Super:We have all our eggs in one basket right now: fossil fuel. Everything, including our economy, our personal and industrial consumption, is overwhelmingly powered by oil, gas, or coal. We are immediately affected by price increases when something bad happens, whether it is an oil embargo or the Russian war in Ukraine.
If we got some of our energy instead from solar, some wind, and some from geothermal, we wouldn’t be as dependent on any one of them. We would be able switch and rely more on the other factors if one of those factors went down. And we wouldn’t be subject to the huge price increases we are seeing now.
Another factor is that many of the alternative sources of energy are not concentrated within unstable areas of the world.
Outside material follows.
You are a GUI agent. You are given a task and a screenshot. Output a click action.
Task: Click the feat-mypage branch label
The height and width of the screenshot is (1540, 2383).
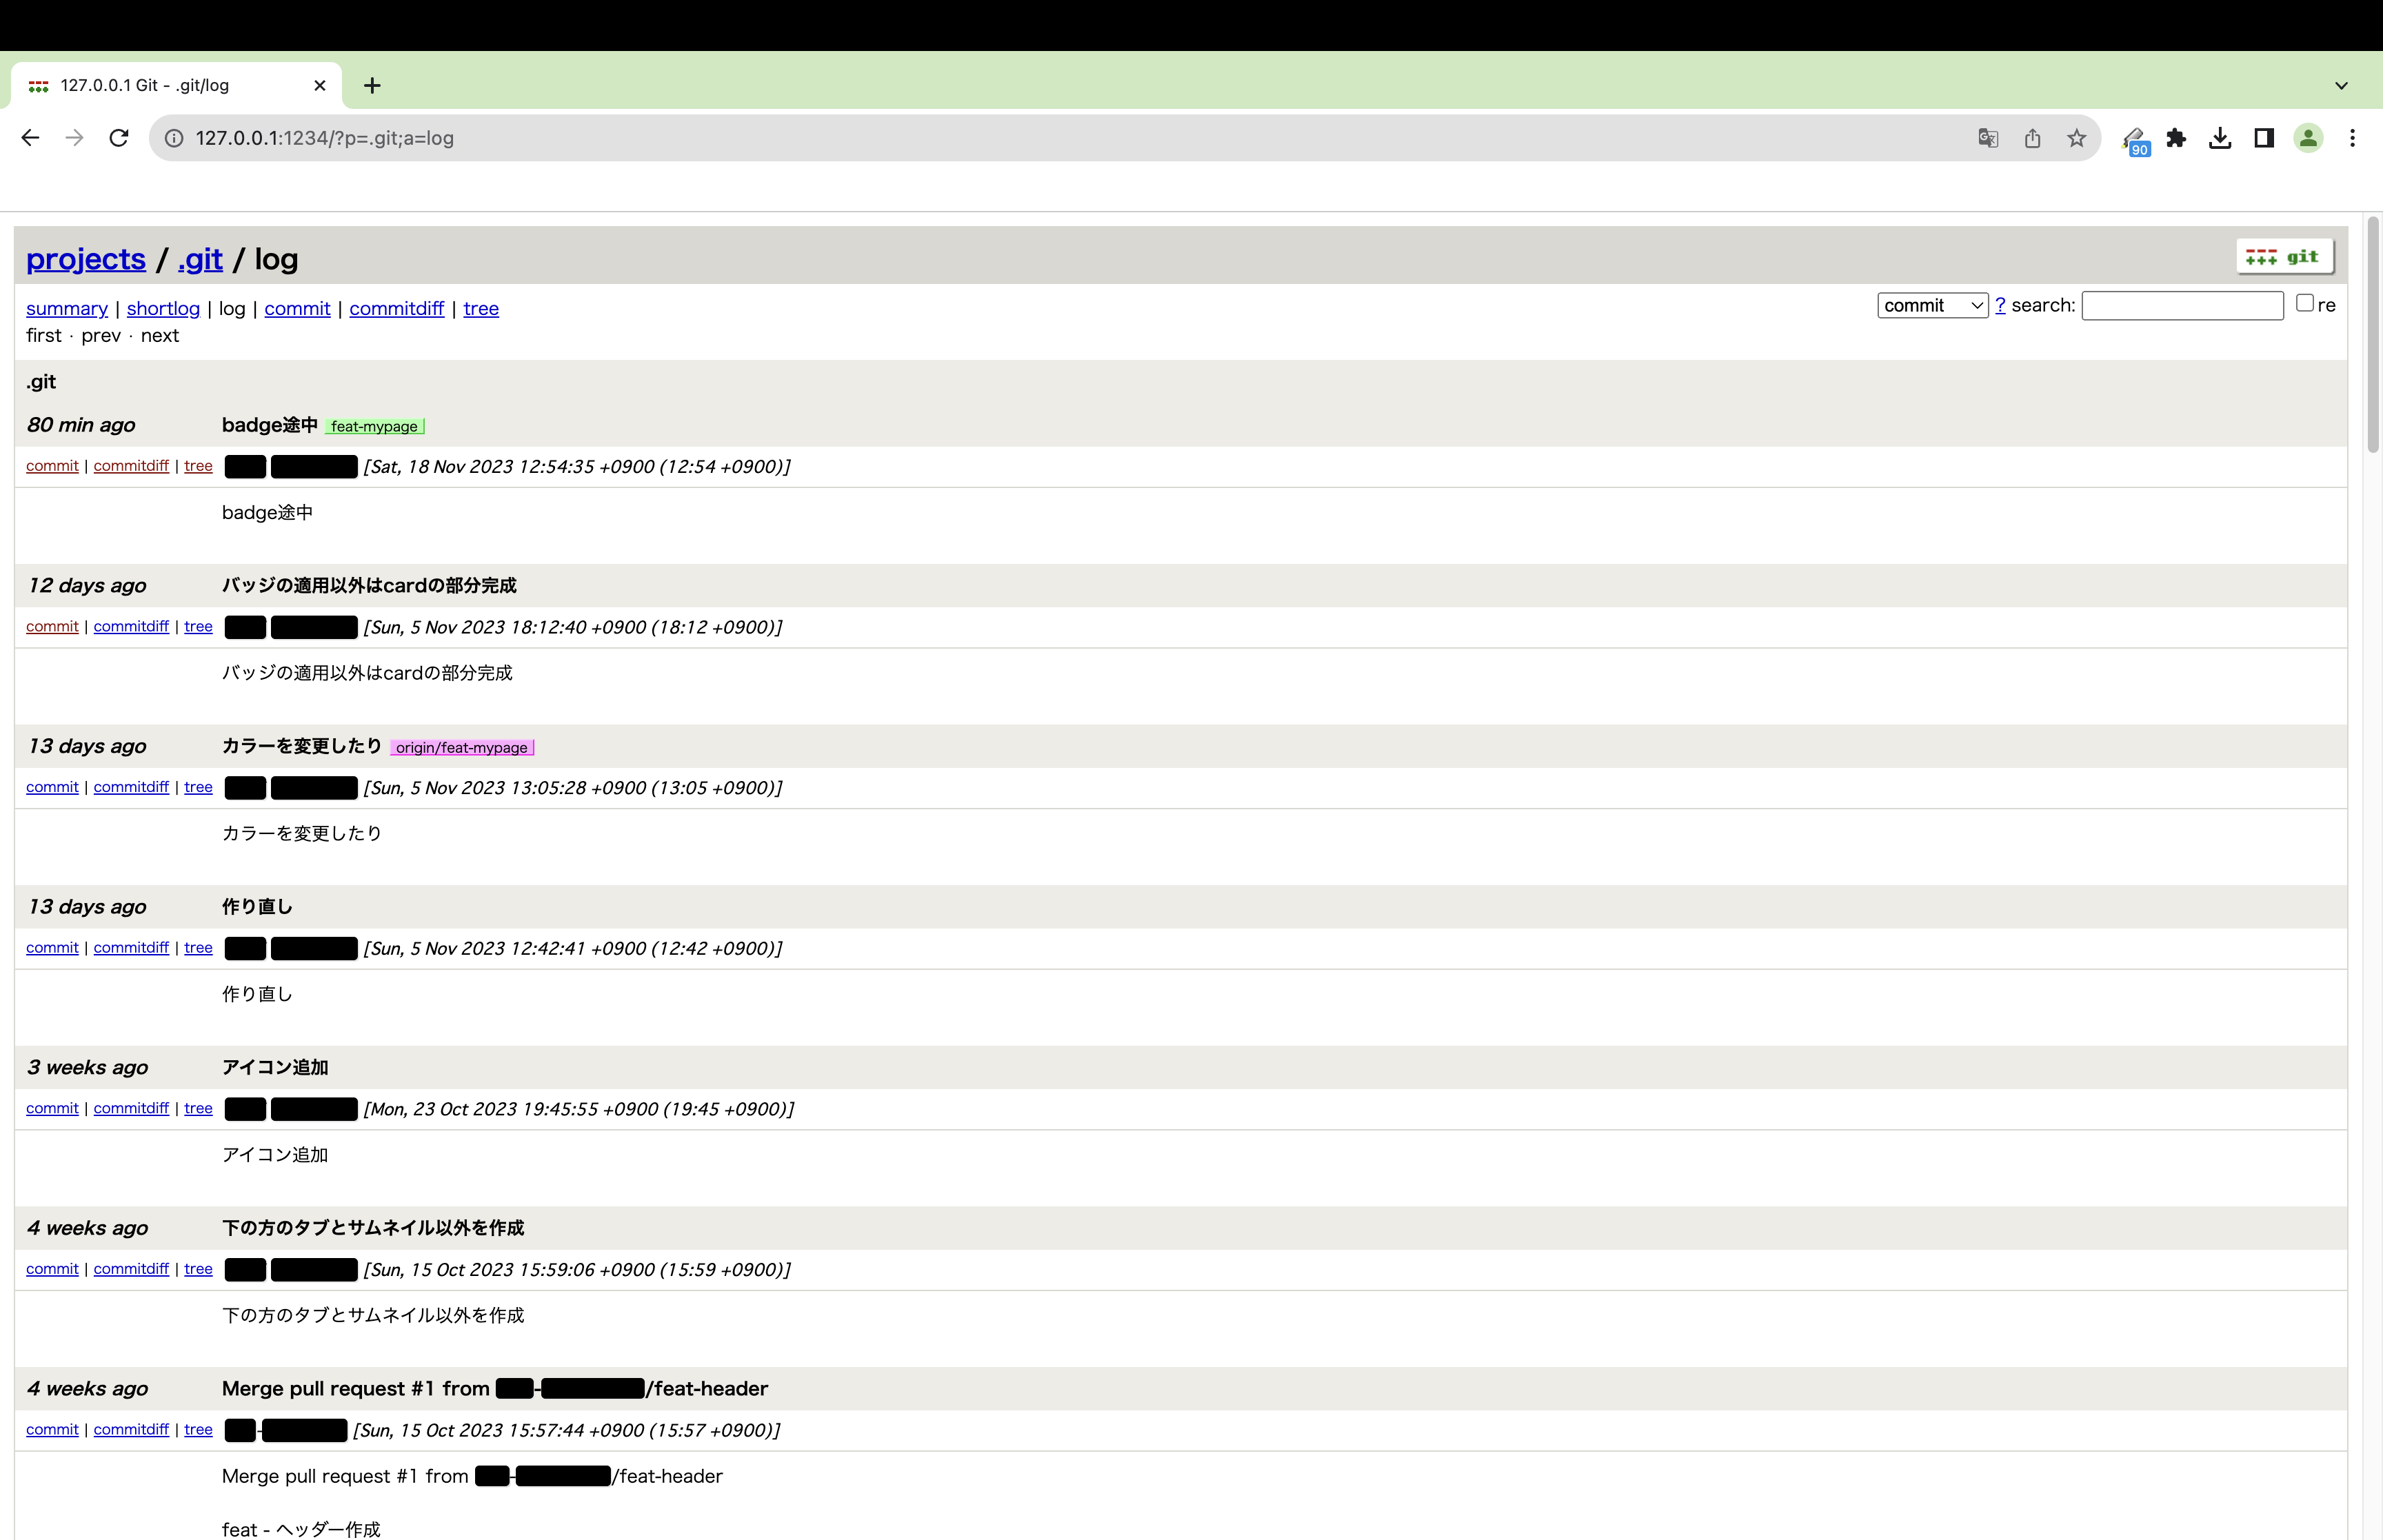click(x=375, y=425)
Wind is everywhere, solar is everywhere. North Dakota is reputed to be the Persian Gulf in terms of wind energy’s potential. Geothermal is also abundant in the area. You can see that most oil and natural gas is extracted from dictatorial regions of the globe where there is political instability. While Canada and Norway have stable democracies respectively, very few large oil and gas exporters have such stable democracies. As long as we stick to one type of fuel from such unstable parts, we are at the mercy.
That’s it this week for Today’s Climate. Thanks for reading, and I’ll be back in your inbox on Tuesday.
Today’s Indicator
2.3 billion
That’s how many people face water scarcity today, in part because of climate change, According to the United Nations. This number is expected to double in 2050.